Comment devient-on profiler en France ?
- Par la rédaction du site PJGN
- Publié le 02 septembre 2024, mis à jour le 11 septembre 2024
La gendarmerie française dispose d’un département de profilers, un terme popularisé par les séries, mais décrié par les analystes comportementaux et les enquêteurs du Département des sciences du comportement. Quelles études faut-il suivre pour l’intégrer ? Éclairage.
Vous avez sans doute entendu parler des profilers, ces agents surdoués qui résolvent grâce à leurs talents une investigation criminelle complexe, en un seul épisode de série américaine. Au sein du Pôle judiciaire de la gendarmerie nationale (PJGN), les profilers français sont intégrés au cœur du Service central de renseignement criminel, dans le Département des sciences du comportement (DSC). Ils sont sept militaires : cinq analystes du comportement et deux enquêteurs. Ils exècrent le terme de profiler. Ils tiennent à leur nom de métier français, plus cohérent par rapport au fantasme de la fiction et à la réalité du terrain. Interrogés pour les besoins de cet article, ils soulignent que leur travail, loin du cliché, s’effectue avec une « méthodologie précise et une rigueur intellectuelle ».
Analyste comportemental : la criminologie au cœur du parcours scolaire
Autant le dire directement : il n’y a pas de voie royale pour parvenir à réaliser ce destin professionnel. Pour preuve, les sept officiers de police judiciaire (OPJ) du DSC ont tous connu des parcours différents. Difficulté supplémentaire : il n’y a aucune école en France qui permet d’être formé spécifiquement à ces deux métiers. Il n’y a aucune université qui propose un cursus complet et professionnalisant en psychocriminologie appliqué à l’enquête criminelle, contrairement à certains pays comme le Canada. De surcroît, les débouchés sont rares. La vocation reste néanmoins possible, en suivant ces quelques conseils.
Concernant les analystes du comportement, le cursus post-bac doit généralement se réaliser en faculté de psychologie ou de droit. En parallèle, pour posséder des connaissances en criminologie, il faut impérativement compléter le parcours avec des Diplômes universitaires (DU) propres à chaque université. Ceux-ci permettent d’acquérir les bases du droit, particulièrement du droit pénal.

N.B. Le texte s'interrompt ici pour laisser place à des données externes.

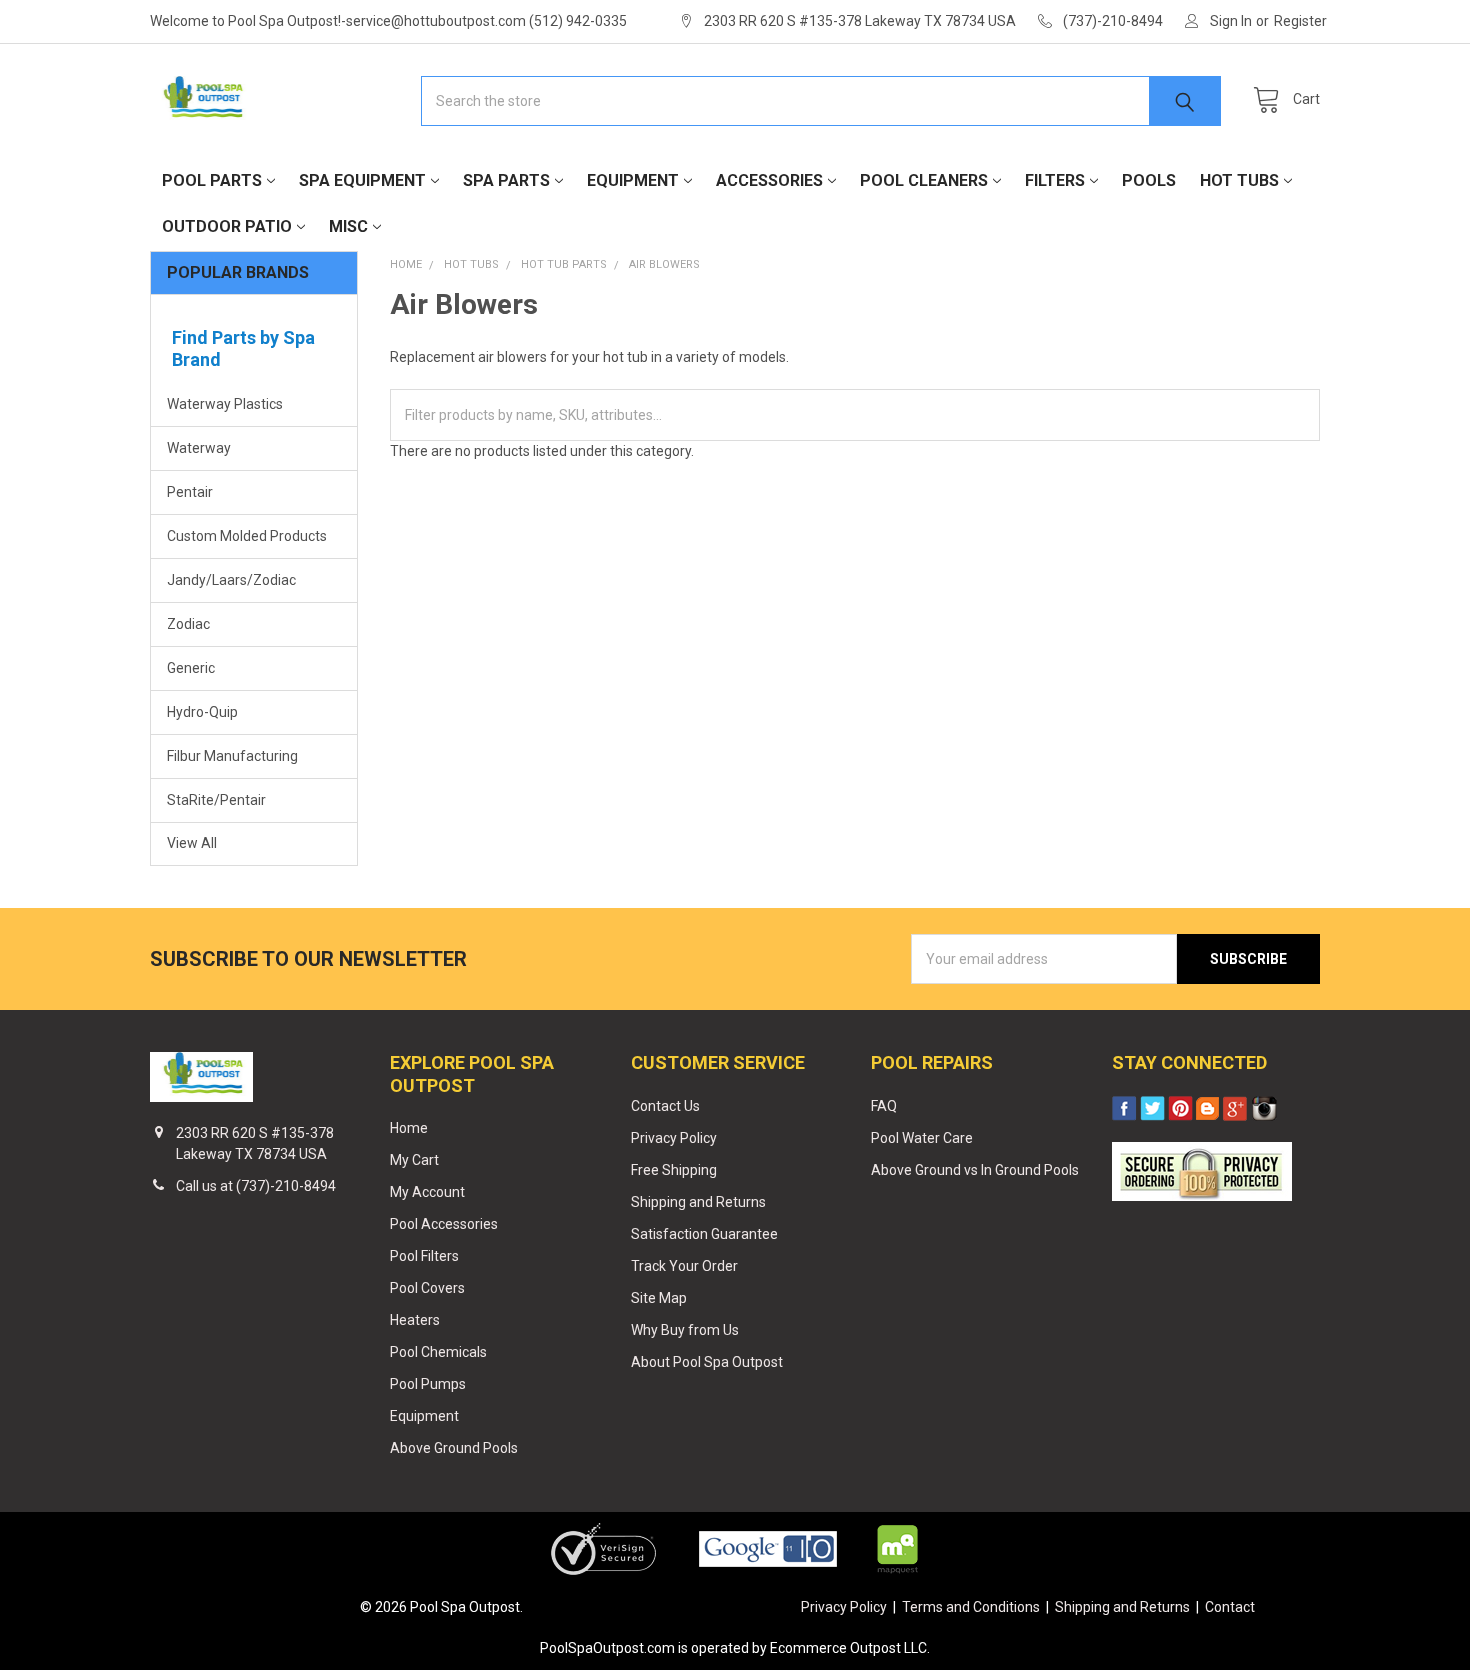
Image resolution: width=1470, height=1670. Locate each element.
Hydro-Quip (202, 712)
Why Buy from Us (685, 1330)
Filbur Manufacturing (232, 756)
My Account (427, 1192)
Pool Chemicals (438, 1352)
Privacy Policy (674, 1138)
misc (348, 226)
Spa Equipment (362, 180)
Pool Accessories (444, 1224)
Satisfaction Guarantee (704, 1234)
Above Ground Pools (454, 1448)
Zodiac (188, 624)
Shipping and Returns (698, 1202)
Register (1300, 21)
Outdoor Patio (227, 226)
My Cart (414, 1160)
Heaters (415, 1320)
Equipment (633, 180)
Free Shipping (674, 1170)
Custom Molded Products (247, 536)
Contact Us (665, 1106)
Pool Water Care (922, 1138)
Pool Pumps (428, 1384)
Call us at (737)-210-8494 (256, 1186)
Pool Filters (424, 1256)
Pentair (190, 492)
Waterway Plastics (225, 404)
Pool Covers (427, 1288)
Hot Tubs (1239, 180)
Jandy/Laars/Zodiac (231, 580)
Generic (191, 668)
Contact (1230, 1607)
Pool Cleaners (924, 180)
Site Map (659, 1298)
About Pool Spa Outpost (707, 1362)
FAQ (884, 1106)
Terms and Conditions (971, 1607)
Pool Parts (212, 180)
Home (409, 1128)
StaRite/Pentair (216, 800)
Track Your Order (684, 1266)
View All (192, 843)
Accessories (769, 180)
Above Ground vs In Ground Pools (975, 1170)
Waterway (199, 448)
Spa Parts (506, 180)
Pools (1149, 180)
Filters (1055, 180)
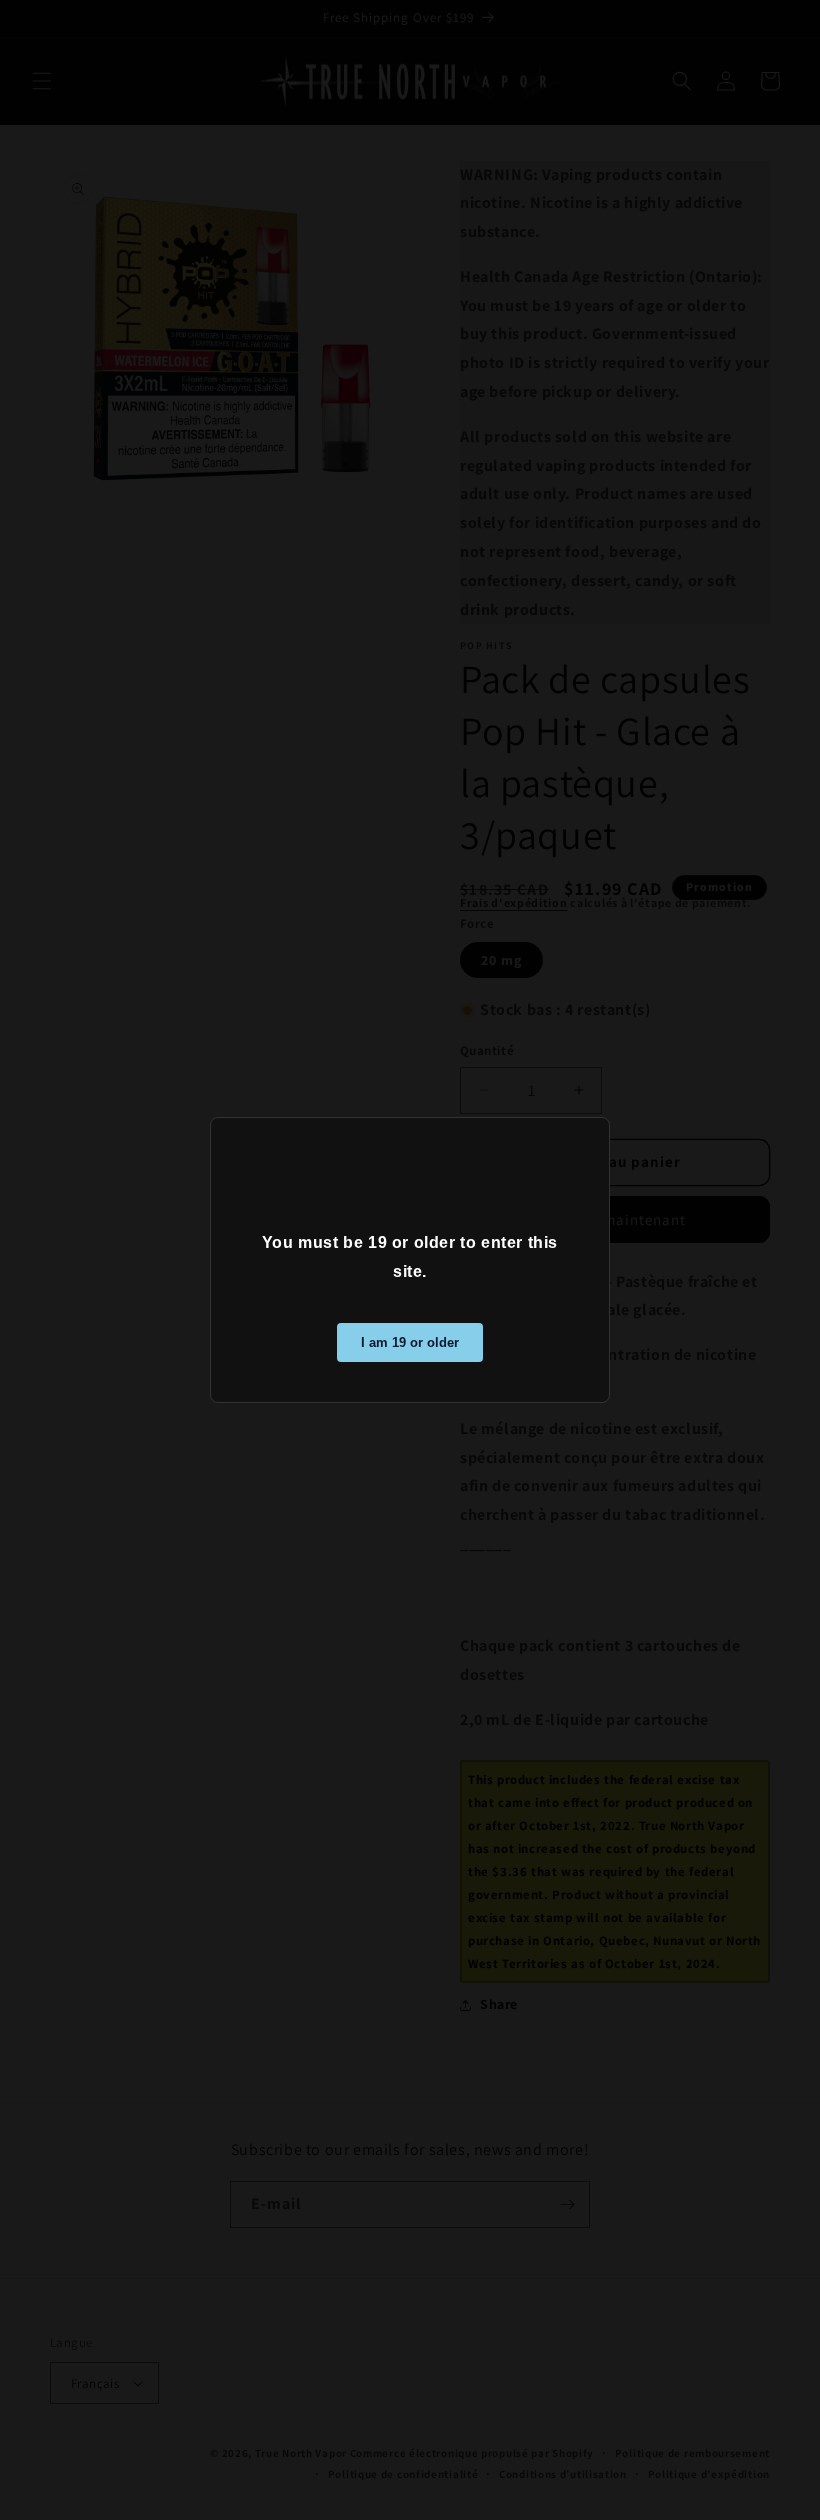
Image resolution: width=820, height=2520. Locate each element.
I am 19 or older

À titre d'illustration, la capitaine Peggy Allimann a effectué un master en psychologie clinique et psychopathologique à Besançon. Ses DU : psychocriminologie à Lille, stress et traumatismes à l’université Pierre et Marie Curie et psycho-oncologie à l’université de Haute-Alsace. Peggy Allimann a d’abord travaillé dans la marine nationale, se formant à l’évaluation du traitement des traumatismes psychologiques. Avant de rejoindre le DSC, ses expériences professionnelles ont été nombreuses : elle a intégré la police dans l’accueil des victimes et des auteurs d’infractions pénales, avec un travail régulier dans les violences intra-familiales au sein de la brigade des mineurs – devenue depuis la brigade de protection des mineurs. Puis, elle a rejoint l’Office centrale pour la répression des violences aux personnes (OCRVP) en tant que psycho-criminologue.
« La criminologie, c’est le croisement de deux disciplines, le droit et la psychologie »
En plus d’une maîtrise en droit à Versailles Saint-Quentin-en Yvelines et d’un master 2 en clinique criminologique et victimilogique à la faculté de psychologie de Rennes 2, la chef d’escadron Stéphanie le Maout – qui commande actuellement le DSC – a quant à elle effectué deux DU : l’un en sciences criminelles, un autre en sciences criminologiques, tous les deux à l’Institut de criminologie de Paris-Assas.
Elle met en garde les futurs postulants :
« On reçoit énormément de CV avec des masters de psychocrimino. Tous les petits DU ont leur importance, car c’est du travail et un investissement supplémentaires en double-cursus du master 1 ou master 2. Ce qui fait également la différence, ce sont les stages réalisés. Si quelqu’un a par exemple fait un stage en médecine légale, cela démontre son intérêt pour le métier. »
Diplômée d’un master 2 en psychologie de la délinquance à l’université de Liège avec une L1 en droit, la chef d’escadron Audrey Renard a pour sa part effectué un DU de criminologie à Paris 8, agrémenté de plusieurs stages en milieu pénitentiaire. « La criminologie, c’est le croisement de deux disciplines, le droit et la psychologie », explique-t-elle.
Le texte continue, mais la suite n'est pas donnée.